** begin TEXT SEGMENT **

[Crash-utility] [PATCH v2] crash: dis: introduce count in reverse and forward mode

Fri Jun 21 15:45:29 UTC 2019

----- Original Message -----
> Changes since v1:
> 
>  - Update 'dis' help page
>  - Resolve patch fuzz
> 
> 
> The purpose of this patch is to add support for a count value in reverse
> or forward mode, during disassembly:
> 
> 	'dis [-r|-f] [symbol|address] [count]'
> 
> For example:
> 
>   crash> dis -f list_del+0x16 4
>   0xffffffff812b3346 <list_del+22>:       jne    0xffffffff812b3381  <list_del+81>
>   0xffffffff812b3348 <list_del+24>:       mov    (%rbx),%rax
>   0xffffffff812b334b <list_del+27>:       mov    0x8(%rax),%r8
>   0xffffffff812b334f <list_del+31>:       cmp    %r8,%rbx
> 
>   crash> dis -r list_del+0x16 4
>   0xffffffff812b333c <list_del+12>:       mov    0x8(%rdi),%rax
>   0xffffffff812b3340 <list_del+16>:       mov    (%rax),%r8
>   0xffffffff812b3343 <list_del+19>:       cmp    %r8,%rdi
>   0xffffffff812b3346 <list_del+22>:       jne    0xffffffff812b3381  <list_del+81>

Hmmm, I don't understand why, but I still see the fuzz on x86_64, but more importantly,
your patch fails to compile on the ppc64 architecture.

Note that during the initial build, the gdb-7.6.tar.gz file is un-tarred,
and then 3 patches are applied to it prior to the first "make":

  gdb-7.6.patch
  gdb-7.6-ppc64le-support.patch
  gdb-7.6-proc_service.h.patch

The gdb-7.6-ppc64le-support.patch is a 86-file patch that changes
several files that are also modified by the generic gdb-7.6.patch, 
one of them being printcmd.c.  It *only* gets applied on ppc64le hosts
or if you run "make target=ppc64".  

If I check out a fresh git tree, apply your patch, and do a "make"
on a ppc64le host, the build fails.  The initial build log shows that 
the gdb-7.6.patch does not apply cleanly:

  if [ -f gdb-7.6.patch ] && [ -s gdb-7.6.patch ]; then \
          patch -p0 < gdb-7.6.patch; cp gdb-7.6.patch gdb-7.6; fi
  ... [ cut ] ...
  patching file gdb-7.6/gdb/printcmd.c
  Hunk #2 succeeded at 800 with fuzz 2.
  Hunk #5 succeeded at 2187 with fuzz 1 (offset 995 lines).

** end TEXT SEGMENT **
** begin EXCERPTED RECORDS **

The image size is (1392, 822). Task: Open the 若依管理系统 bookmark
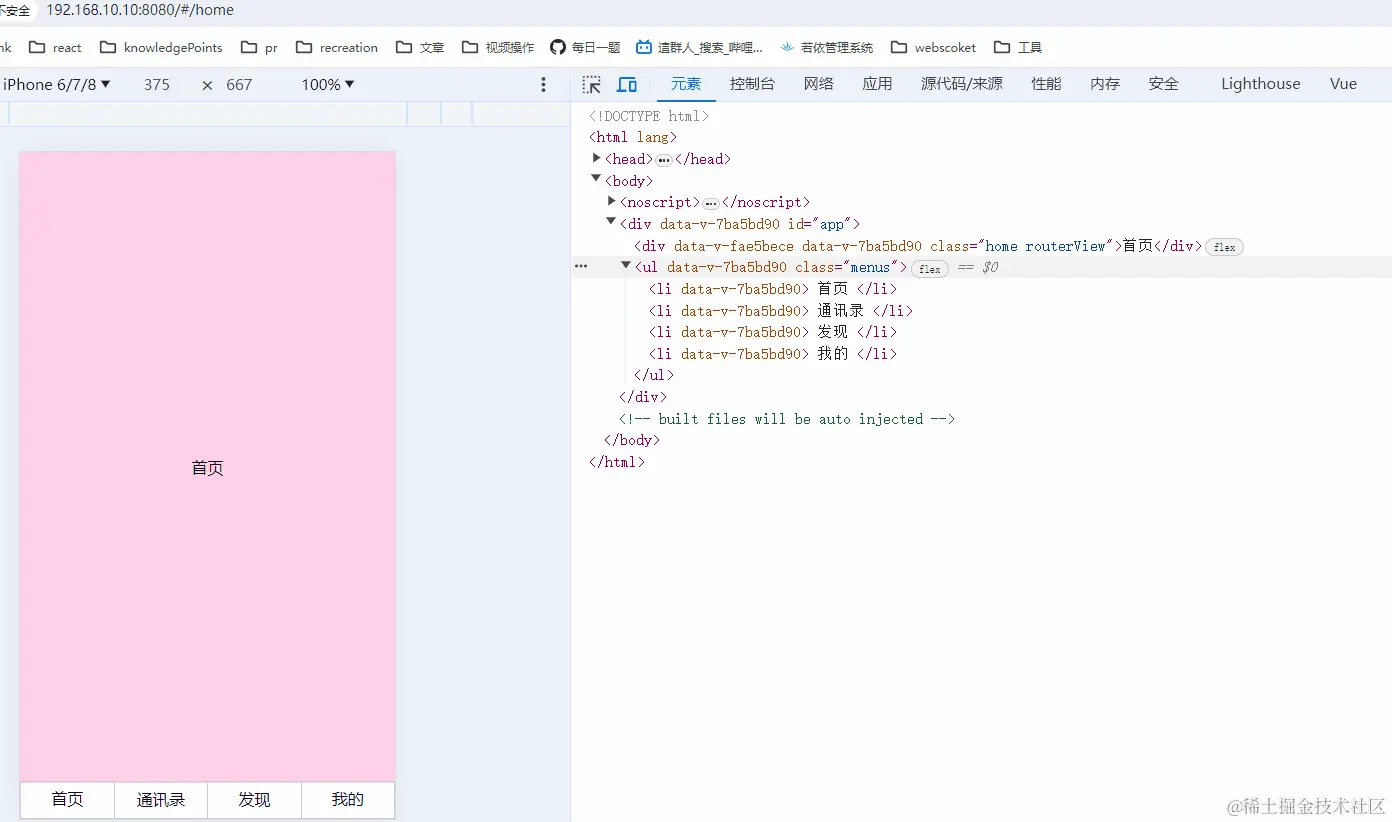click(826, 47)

** end EXCERPTED RECORDS **
** begin EXCERPTED RECORDS **

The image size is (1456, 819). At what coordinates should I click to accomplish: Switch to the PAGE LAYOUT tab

** end EXCERPTED RECORDS **
** begin EXCERPTED RECORDS **

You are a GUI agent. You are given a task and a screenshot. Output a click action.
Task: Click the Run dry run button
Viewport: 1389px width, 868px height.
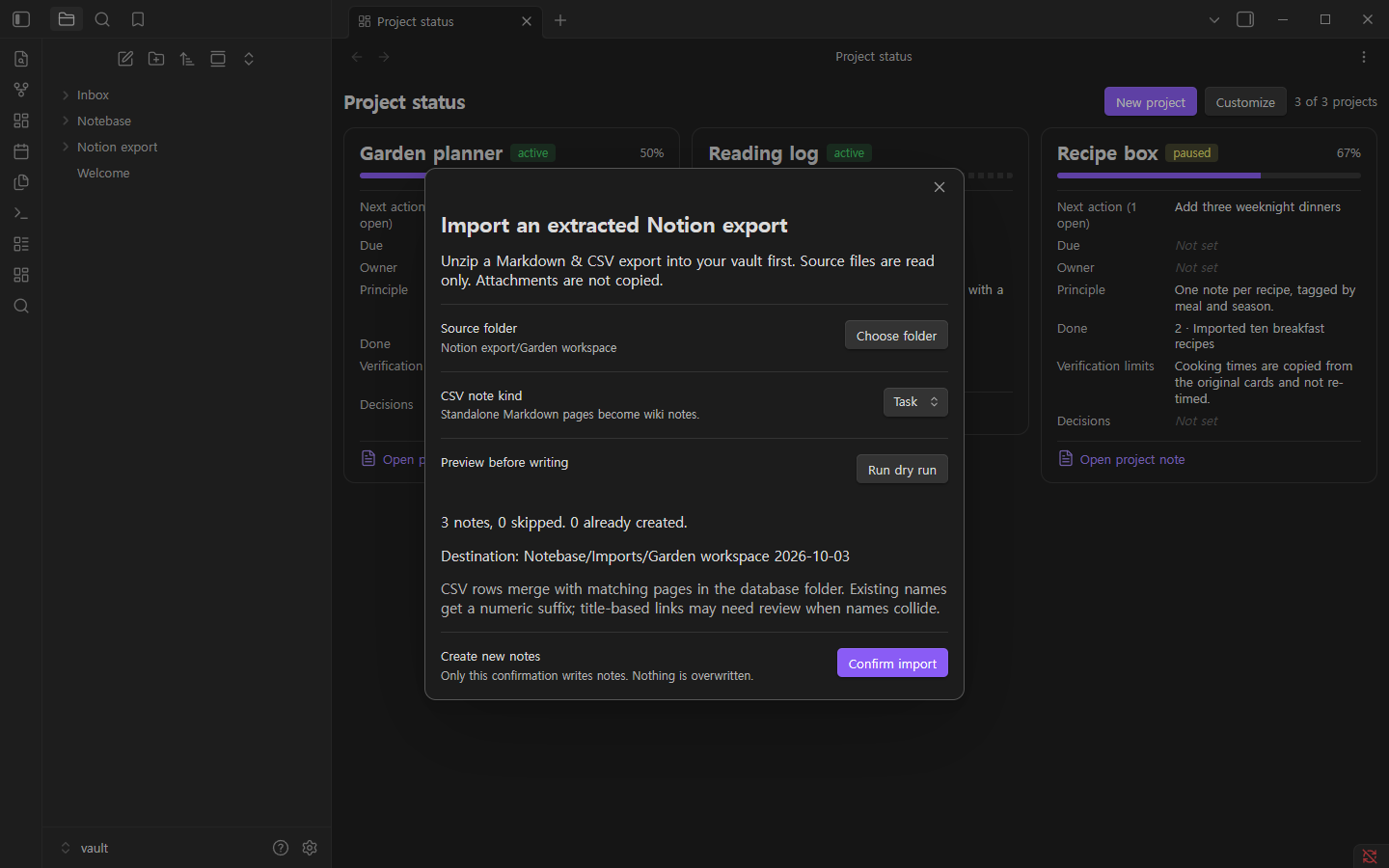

** end EXCERPTED RECORDS **

| EXERCISE 1 |
In the patch review message, which patches are applied to the un-tarred gdb-7.6 source before the first "make"? List each one.
| EXERCISE 2 |
Pick up the patch review message about the dis count option right after its last build-log line, and carry on writing it.
The records were taken from a separate source and are unrelated to the patch review message.

| TASK ANSWER 1 |
- gdb-7.6.patch
- gdb-7.6-ppc64le-support.patch
- gdb-7.6-proc_service.h.patch

| TASK ANSWER 2 |
And then when the gdb-7.6-ppc64le-support.patch gets applied after that, 
it's not a clean application as it normally is:

  if [ "ppc64le" = "ppc64le" ] && [ -f gdb-7.6-ppc64le-support.patch ]; then \
          patch -d gdb-7.6 -p1 -F0 < gdb-7.6-ppc64le-support.patch ; \
  fi
  ... [ cut ] ...
  patching file gdb/printcmd.c
  Hunk #1 succeeded at 673 (offset 5 lines).
  Hunk #2 succeeded at 1435 (offset 269 lines).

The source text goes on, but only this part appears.